Currency market braced for busy week, pound recovering losses
What movement have we seen in the currency market?
As markets opened on Monday the pound returned to trading at 1.14 against the euro, having recovered from its recent low of 1.13. The GBP/USD exchange rate advanced 0.4% to hold comfortably above 1.22.
The pound was also in a slightly stronger position against the commodity currencies, with gains of 0.4% being recorded against the Canadian dollar and New Zealand dollar.
So, what happened?
Some of the key highlights from last week were the UK’s Spring Budget, Federal Reserve interest rate hike bets reaching fever pitch and the European Central Bank (ECB) delivering a surprising optimistic policy statement.
Although the Spring Budget caused less of a currency reaction than some had expected, the pound weakened in the build-up and failed to really recover in its aftermath.
Meanwhile, the US and Eurozone news saw the US dollar and euro strengthen, contributing to the pound's run of losses.
Friday’s UK manufacturing data revealed a sharper-than-forecast contraction in January, but there was some positive news from the National Institute of Economic and Social Research. NIESR indicated that the UK economy enjoyed reasonable economic expansion of roughly 0.6% in the three months to February.
Scotland was also making the headlines again over the weekend, with a poll showing that 68% of the Scottish public believe the nation should retain use of the pound if it obtains independence. It’s believed that Scottish National Party (SNP) leader Nicola Sturgeon favours adopting a new currency in the event of a split from the UK.

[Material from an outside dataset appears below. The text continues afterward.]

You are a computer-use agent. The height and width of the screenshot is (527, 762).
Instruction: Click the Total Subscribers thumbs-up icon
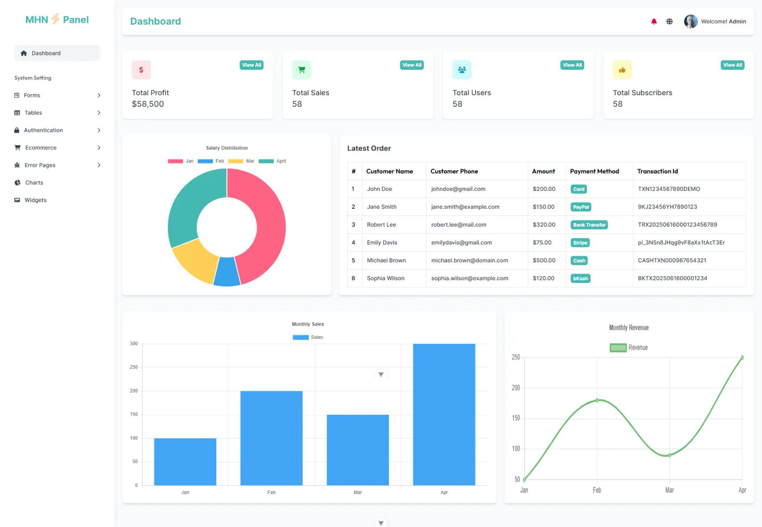pos(622,70)
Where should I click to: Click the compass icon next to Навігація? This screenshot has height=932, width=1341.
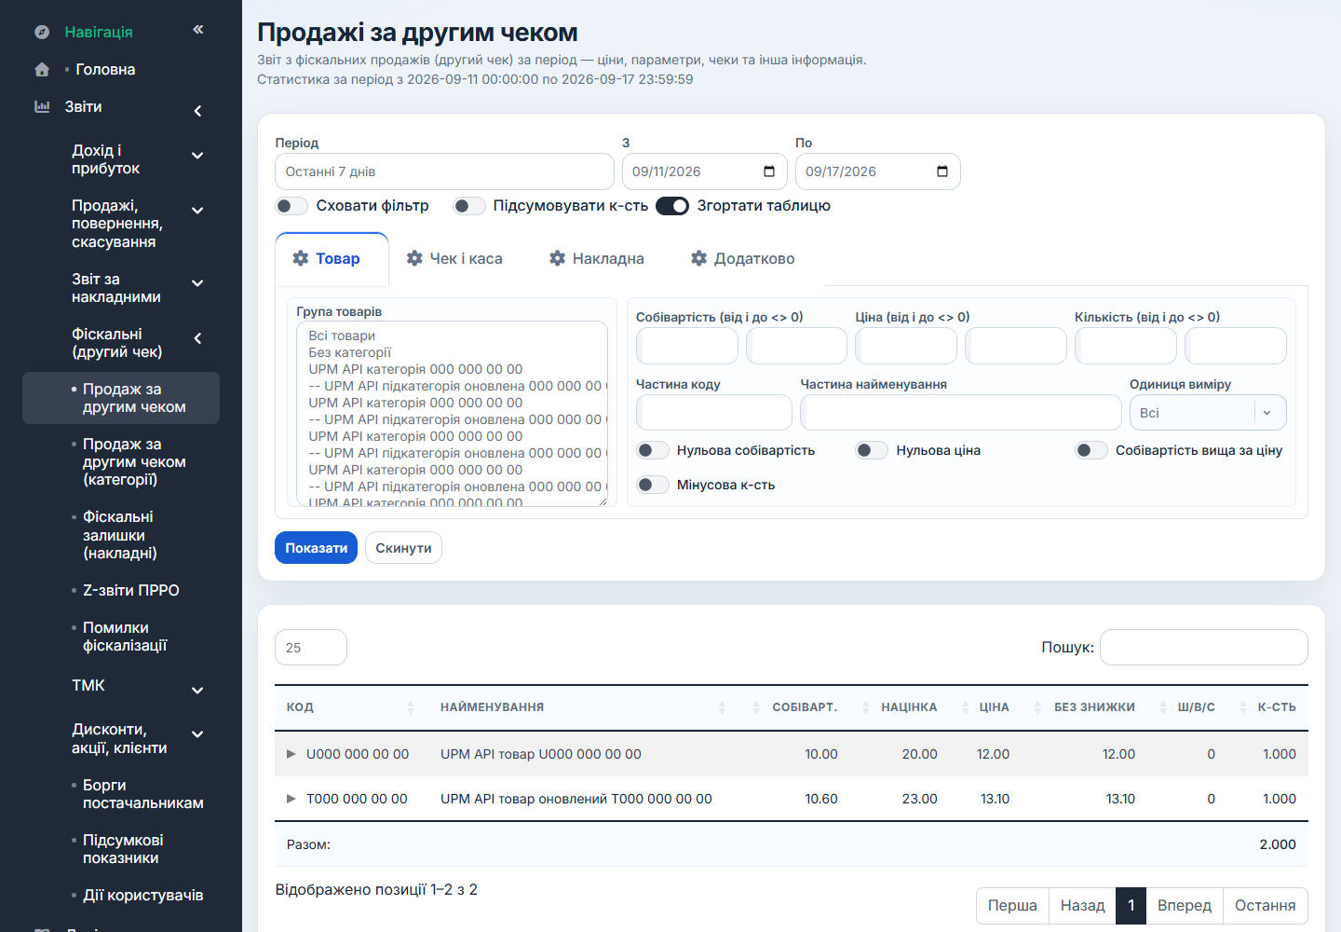click(42, 32)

What should you be looking out for?
Today is pretty light in terms of UK data, although any news about the potential activation date of Article 50 could have the power to inspire pound movement. While it was being speculated last week that Article 50 could be triggered as soon as Tuesday, some believe that Wednesday (or even later) is more likely.
Nothing is confirmed at the moment and the uncertainty could keep demand for the pound a little limited in the short-term.
The pound may also fluctuate ahead of the release of the latest UK employment data – due on Wednesday.
The average earnings figure is the one likely to draw the most attention, with falling wage growth expected to increase concerns that consumer spending will falter in the months ahead. However, rising average earnings could give the pound a boost, as could the UK adding more jobs than forecast in the three months through January.